Predicting Financial Risk and Opportunity with Machine Learning

Team Members: Neha Rana, Amisha Dubey, Ashika Kotia, Vansh Desai

The goal of this project was to develop predictive models for assessing financial risks and to identify business opportunities through advanced machine learning techniques. To achieve this goal, students employed Logistic Regression and Random Forest algorithms, complimented by sophisticated feature selection and model validation strategies. The team’s methodology also incorporated several advanced techniques: permutation importance for feature selection, SHAP (SHapley Additive exPlanations) analysis for model interpretability, and a Simple Imputer to prevent data leakage.
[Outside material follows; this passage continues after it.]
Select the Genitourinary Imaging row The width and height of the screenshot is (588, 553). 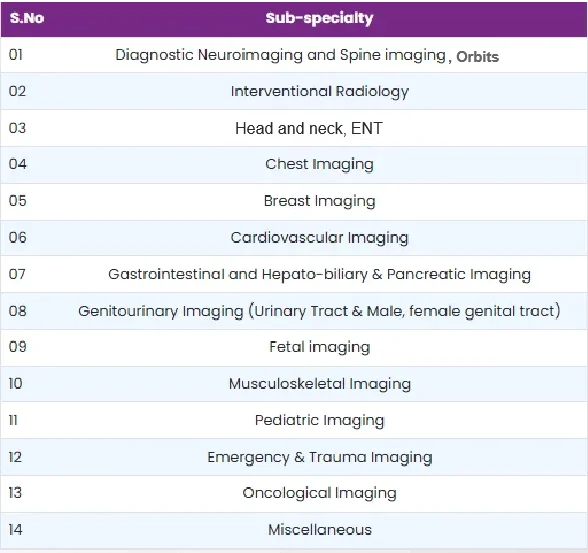pyautogui.click(x=294, y=311)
In addition, students conducted rigorous hyperparameter tuning to optimize model performance and utilized time series analysis to engineer innovative new features, enhancing the predictive capabilities of the models. The modeling approach yielded impressive results, with the risk prediction model achieving 93% accuracy and the business opportunity classification model demonstrating high precision. The statistical performance metrics were also particularly strong and included an R² of 0.81 for score prediction, a Root Mean Square Error (RMSE) of 0.86, and an F1 score of 0.92 for risk trend classification. By integrating advanced statistical methods, machine learning algorithms, and sophisticated analytical techniques, the team successfully developed a comprehensive predictive modeling framework capable of providing nuanced insights into business potential and financial risk.